Kent Fenton is a Veterinarian with Feedlot Health Management Services powered by Telus Agriculture.
He has four key things producers need to help protect the newborn calves.
“These calves in the first month of life, we need to keep them from getting wet so they don’t get hypothermia,” Fenton said.
He says when they get wet they get hypothermia easier and that can be fatal so they need to be on dry ground.
“Use bedding this time of year, it insulates these small calves from the cold, probably separate the cows from that bedding so they don’t muck it up.”
Fenton says the swings in the weather can present issues during calving.
“Let the calves get out, I’m based here in southern Alberta, it’s always an issue, but wind will suck heat off of these calves and you probably need bedded rest areas out of the wind, so that they are not exposed to that wind.”
He says the final point is to make sure the calves don’t get too hungry.
“Because hungry calves get cold easier they get disease easier cold calves stop sucking. So don’t forget to feed your cows more in cold weather if they are lactating.

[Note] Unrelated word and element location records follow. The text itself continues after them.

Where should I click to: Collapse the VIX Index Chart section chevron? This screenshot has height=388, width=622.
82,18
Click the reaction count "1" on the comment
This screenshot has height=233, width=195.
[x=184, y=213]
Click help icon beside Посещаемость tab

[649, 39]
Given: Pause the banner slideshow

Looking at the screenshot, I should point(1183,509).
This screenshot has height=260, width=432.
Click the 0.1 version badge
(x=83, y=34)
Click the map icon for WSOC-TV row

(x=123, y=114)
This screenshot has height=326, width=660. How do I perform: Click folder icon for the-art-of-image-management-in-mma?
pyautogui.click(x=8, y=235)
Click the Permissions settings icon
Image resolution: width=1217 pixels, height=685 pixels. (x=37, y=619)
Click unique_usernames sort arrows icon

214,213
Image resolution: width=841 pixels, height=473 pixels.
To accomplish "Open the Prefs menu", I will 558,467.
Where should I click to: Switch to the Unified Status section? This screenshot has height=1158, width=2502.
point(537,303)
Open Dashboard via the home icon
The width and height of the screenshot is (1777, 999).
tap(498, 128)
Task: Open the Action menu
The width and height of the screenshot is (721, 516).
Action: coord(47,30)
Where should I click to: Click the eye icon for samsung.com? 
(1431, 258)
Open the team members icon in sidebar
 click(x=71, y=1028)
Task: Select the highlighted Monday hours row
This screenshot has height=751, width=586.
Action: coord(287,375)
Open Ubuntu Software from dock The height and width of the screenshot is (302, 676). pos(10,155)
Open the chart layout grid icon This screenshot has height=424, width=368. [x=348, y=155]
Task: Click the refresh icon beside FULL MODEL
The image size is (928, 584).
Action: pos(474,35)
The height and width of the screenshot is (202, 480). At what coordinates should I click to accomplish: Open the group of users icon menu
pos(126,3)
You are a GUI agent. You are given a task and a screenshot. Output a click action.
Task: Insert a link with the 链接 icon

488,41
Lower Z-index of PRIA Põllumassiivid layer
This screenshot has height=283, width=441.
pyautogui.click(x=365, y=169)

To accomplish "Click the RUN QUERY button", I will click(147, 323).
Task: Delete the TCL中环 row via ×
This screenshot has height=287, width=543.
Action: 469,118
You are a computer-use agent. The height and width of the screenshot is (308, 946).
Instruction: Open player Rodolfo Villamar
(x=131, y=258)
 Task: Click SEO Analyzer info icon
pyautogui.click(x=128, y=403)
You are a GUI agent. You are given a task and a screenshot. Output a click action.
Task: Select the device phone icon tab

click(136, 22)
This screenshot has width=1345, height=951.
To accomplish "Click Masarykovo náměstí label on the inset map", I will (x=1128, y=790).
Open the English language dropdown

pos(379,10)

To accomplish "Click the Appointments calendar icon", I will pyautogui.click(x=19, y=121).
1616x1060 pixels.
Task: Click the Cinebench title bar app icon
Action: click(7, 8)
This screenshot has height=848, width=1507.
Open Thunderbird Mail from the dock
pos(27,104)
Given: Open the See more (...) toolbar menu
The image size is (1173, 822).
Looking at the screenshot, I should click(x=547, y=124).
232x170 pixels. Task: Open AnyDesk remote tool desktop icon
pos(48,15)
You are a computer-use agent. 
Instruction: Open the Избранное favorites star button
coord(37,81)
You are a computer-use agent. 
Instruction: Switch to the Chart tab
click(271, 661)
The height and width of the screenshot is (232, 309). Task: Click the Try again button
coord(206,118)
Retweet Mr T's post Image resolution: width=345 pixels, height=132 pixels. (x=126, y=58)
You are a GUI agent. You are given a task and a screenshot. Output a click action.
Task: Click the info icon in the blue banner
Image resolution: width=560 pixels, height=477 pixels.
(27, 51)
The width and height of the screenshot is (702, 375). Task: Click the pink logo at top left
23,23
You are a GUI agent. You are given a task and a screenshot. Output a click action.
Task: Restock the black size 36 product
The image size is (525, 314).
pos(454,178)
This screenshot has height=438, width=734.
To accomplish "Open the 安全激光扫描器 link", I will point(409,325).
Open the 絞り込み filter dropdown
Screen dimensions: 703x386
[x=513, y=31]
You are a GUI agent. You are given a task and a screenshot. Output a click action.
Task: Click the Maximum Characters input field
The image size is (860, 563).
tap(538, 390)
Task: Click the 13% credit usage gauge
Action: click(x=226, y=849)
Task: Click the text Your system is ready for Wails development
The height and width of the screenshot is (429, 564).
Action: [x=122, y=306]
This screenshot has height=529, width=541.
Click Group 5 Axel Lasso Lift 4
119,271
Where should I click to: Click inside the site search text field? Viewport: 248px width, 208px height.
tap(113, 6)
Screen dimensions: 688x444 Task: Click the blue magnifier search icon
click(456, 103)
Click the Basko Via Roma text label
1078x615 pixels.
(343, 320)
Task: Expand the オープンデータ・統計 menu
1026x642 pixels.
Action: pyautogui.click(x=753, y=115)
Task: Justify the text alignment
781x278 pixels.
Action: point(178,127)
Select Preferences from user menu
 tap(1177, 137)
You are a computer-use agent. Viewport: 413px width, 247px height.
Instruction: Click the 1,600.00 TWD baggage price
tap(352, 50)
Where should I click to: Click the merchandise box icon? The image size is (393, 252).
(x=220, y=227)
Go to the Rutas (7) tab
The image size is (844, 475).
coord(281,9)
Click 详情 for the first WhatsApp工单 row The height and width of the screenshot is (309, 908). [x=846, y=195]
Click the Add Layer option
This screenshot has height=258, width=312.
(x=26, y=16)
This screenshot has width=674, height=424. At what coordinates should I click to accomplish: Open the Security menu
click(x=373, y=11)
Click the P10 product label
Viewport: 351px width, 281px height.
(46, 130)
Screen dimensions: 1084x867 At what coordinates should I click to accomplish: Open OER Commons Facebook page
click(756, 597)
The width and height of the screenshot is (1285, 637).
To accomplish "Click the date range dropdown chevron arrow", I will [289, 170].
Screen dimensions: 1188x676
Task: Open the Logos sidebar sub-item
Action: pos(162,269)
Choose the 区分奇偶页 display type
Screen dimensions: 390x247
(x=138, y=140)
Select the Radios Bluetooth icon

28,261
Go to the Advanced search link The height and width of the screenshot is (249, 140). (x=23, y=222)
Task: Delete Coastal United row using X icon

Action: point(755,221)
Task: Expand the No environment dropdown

They need more feed in cold weather to make enough milk.”
He also has a simple tip if newborn calves are cold.
“Number one warm them up and number two give them colostrum, it seems pretty simple but in the first 24 hours of life, warm and colostrum are your two big practices.”
He adds that producers know that frozen ears and tails can result in short ears and tails which means they are discounted at sale time.